With more petition platforms coming up, for individuals/groups doing full-time or grassroots social activism, online petitions are mere ‘slacktivism’ or ‘clicktivism’. In fact, the Joint United Nations Programme on HIV/AIDS describes the term ‘slacktivist’ as involving “those people who support a cause by performing simple measures (and) are not truly engaged or devoted to making a change”.
Herman rubbishes it, calling it mere “generalizations”. According to her, the Delhi gangrape protests happened because people, especially the young and students, also highlighted the issue on social media and protested on the streets. Women activists argue that women’s groups were actively involved and they politically redefined the discourse on justice for women — whch was getting restricted in the apolitical revenge cacophony of ‘hang them, hang them’. Journalist Namita Bhandare started a petition where she pinned seven demands. Most of these progressive paradigm shifts were given a voice in the Justice Verma
Committee Report.
“It is about being used to a certain concept. Online petitions are a bit misrepresented in people’s minds. They think it is only about people sitting somewhere, in the comfort of their homes, and doing stuff,” says Herman. “Almost all the victories we had, it was because people turned it into a grounded campaign. It was a combination of offline and online,” she says about the Delhi ‘rape
case’ petition.

● What you will do:
[A] Answer these questions from the excerpt on online petitions:
(i) Which organization describes the term "slacktivist"?
(ii) How many demands did Namita Bhandare pin in her petition?
(iii) According to Herman, what did people turn their efforts into in almost all the victories?
[B] Transcribe the stretch of the excerpt on online petitions from "Herman rubbishes it, calling" through "Committee Report.".
Draw only on the excerpt on online petitions.

● Extracted information:

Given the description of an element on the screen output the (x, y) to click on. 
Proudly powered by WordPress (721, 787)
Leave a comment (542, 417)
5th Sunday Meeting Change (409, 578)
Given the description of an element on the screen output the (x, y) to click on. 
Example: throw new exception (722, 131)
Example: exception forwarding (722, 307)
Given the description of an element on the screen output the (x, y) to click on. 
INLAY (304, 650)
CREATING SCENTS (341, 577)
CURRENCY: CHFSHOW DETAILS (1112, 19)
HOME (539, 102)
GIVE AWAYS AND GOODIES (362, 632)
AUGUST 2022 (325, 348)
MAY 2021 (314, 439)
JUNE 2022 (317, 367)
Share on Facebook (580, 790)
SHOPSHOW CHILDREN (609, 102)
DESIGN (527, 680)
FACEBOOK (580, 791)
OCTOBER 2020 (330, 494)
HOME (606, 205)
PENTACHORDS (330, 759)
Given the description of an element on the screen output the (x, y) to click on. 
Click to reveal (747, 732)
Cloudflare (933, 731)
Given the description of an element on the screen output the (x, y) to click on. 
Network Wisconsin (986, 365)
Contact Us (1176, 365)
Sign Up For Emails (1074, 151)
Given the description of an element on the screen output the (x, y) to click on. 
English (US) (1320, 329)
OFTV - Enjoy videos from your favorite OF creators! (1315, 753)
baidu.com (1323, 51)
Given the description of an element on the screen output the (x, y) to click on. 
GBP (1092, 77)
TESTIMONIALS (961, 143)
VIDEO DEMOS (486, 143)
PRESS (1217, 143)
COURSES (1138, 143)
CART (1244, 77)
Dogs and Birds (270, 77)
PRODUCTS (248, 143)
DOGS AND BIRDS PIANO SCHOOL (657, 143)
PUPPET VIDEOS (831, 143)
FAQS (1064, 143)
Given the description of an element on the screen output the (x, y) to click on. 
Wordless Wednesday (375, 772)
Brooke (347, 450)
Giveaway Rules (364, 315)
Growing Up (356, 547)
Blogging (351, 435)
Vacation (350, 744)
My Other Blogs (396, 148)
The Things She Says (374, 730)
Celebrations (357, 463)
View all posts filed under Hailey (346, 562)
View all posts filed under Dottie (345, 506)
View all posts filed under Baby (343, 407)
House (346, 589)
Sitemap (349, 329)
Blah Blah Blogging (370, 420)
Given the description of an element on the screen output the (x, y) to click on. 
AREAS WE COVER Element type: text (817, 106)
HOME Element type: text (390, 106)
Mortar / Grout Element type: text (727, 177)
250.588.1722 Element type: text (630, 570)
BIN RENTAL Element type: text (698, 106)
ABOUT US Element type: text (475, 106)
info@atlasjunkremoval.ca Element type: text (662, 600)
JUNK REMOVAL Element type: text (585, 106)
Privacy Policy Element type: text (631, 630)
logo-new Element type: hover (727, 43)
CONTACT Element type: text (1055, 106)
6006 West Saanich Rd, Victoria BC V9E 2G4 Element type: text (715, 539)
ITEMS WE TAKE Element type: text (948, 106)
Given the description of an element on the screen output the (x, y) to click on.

● Completed exercise:
[A]
(i) The Joint United Nations Programme on HIV/AIDS
(ii) Seven
(iii) A grounded campaign

[B]
Herman rubbishes it, calling it mere “generalizations”. According to her, the Delhi gangrape protests happened because people, especially the young and students, also highlighted the issue on social media and protested on the streets. Women activists argue that women’s groups were actively involved and they politically redefined the discourse on justice for women — whch was getting restricted in the apolitical revenge cacophony of ‘hang them, hang them’. Journalist Namita Bhandare started a petition where she pinned seven demands. Most of these progressive paradigm shifts were given a voice in the Justice Verma
Committee Report.